The new entity will be majority owned by its management, according to Mr. Schwandt. Four partners, including developer Michael Prentiss, owned Prentiss Properties Realty Advisors.
Twelve Baring employees will join the new firm - three from acquisitions, four from asset management and five support staff, Mr. Schwandt said. They will be based in New York. Richard Reeves, former chief investment officer with Baring, will be on Acacia's investment committee, said Mr. Schwandt.
Acacia also plans to hire a researcher. Jacques Gordon, former director of research with Baring, left the firm in the summer to join LaSalle Advisors.
"We were hoping we were going to get him," said Mr. Schwandt, noting acquisition discussions began before Mr. Gordon's departure.
"We've doubled the number of professionals, but only added one-third to our asset base, so we have a strong people-to-asset ratio," said Mr. Schwandt.

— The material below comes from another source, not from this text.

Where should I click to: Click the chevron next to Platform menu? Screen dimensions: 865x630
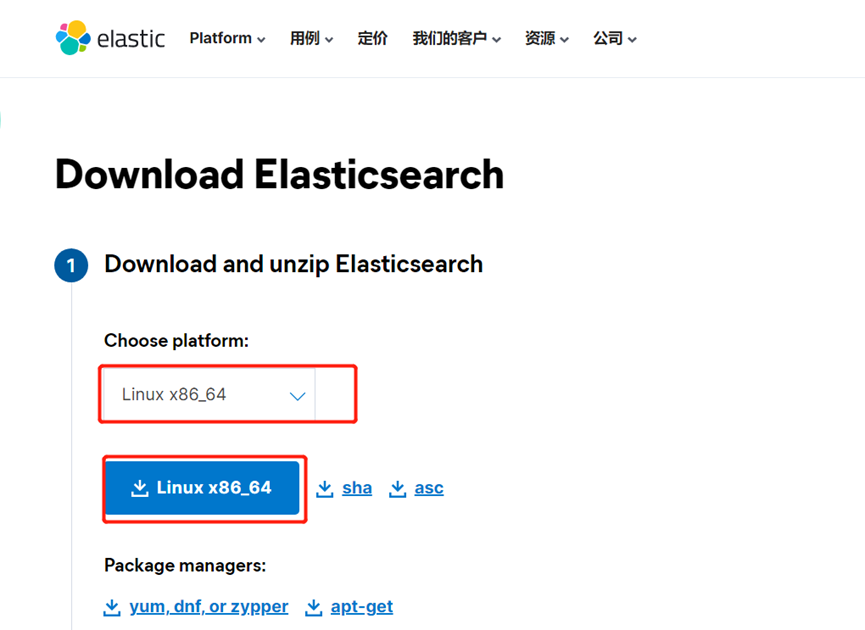pyautogui.click(x=262, y=39)
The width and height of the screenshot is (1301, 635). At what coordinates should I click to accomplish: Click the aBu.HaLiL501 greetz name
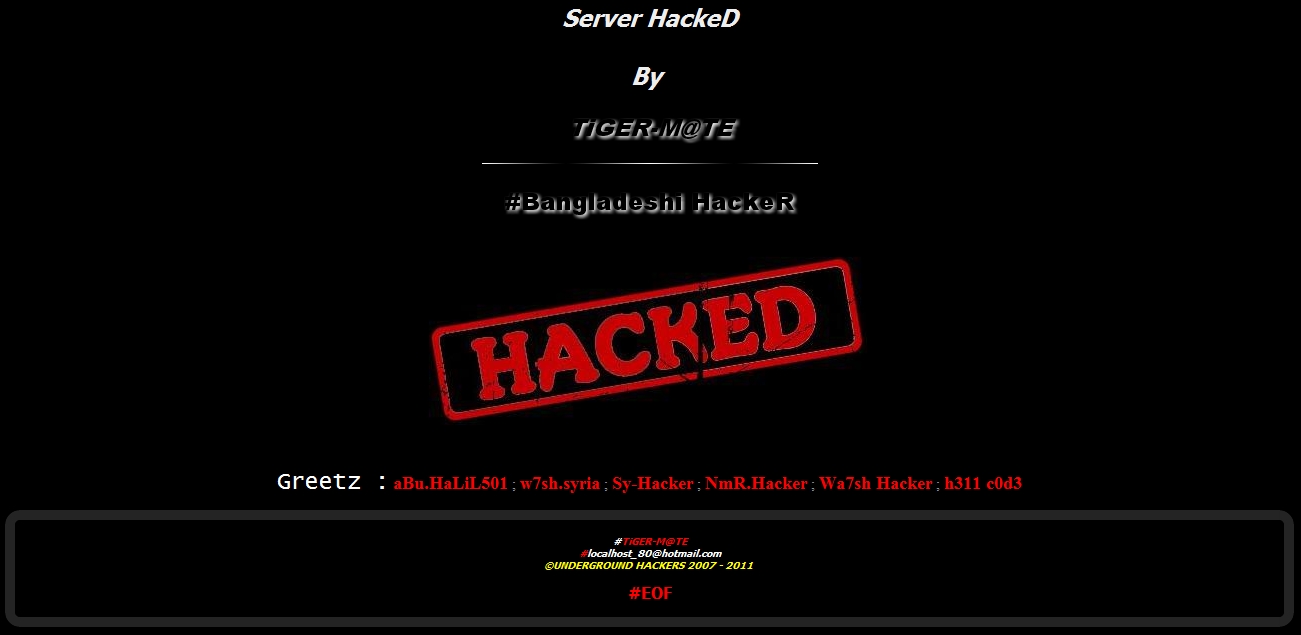pos(451,484)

According to Mr. Schwandt, Baring approached four to five other real estate managers to discuss the sale of its domestic advisory business.
"They came to us as a result of our affiliate Prentiss Properties Ltd., which manages a property for them," he said.
Among the suitors for Baring was Koll Investment Management of Newport Beach, Calif., confirmed Robert Feren, chief investment officer.
While Barings' motivations for seeking the sale are unknown - Richard Saunders, who oversaw the firm was unavailable - insight can be gleaned from Mr. Reeves' comments about the capabilities of the new firm.
Consolidation in the investment management business and in the real estate money management business in particular is making it difficult for smaller firms to compete, according to Mr. Reeves.
"We are seeing a lot of the pension funds wanting to do business with bigger firms that offer more services on a larger geographical scale," said Mr. Reeves. "The threshold for assets under management is increasing," said Mr. Reeves, noting one way to acquire more assets is to buy other companies.
"Clients felt more comfortable with that (size)," he said. "Now we become part of such an organization."
According to Nori Gerardo, a real estate consultant in the Portland, Ore., office of Pension Consulting Alliance, bigger is not necessarily better for the client, but it's a matter of survival for the adviser.
"The cost of doing business in real estate has increased dramatically in the last couple of years," said Ms. Gerardo. "There has been downward pressure on fees.
"Asset values have declined, so revenues have declined because most firms are paid on a percentage of assets under management," she said. "Their marginal cost of doing business has increased, and they need more assets under management to break even.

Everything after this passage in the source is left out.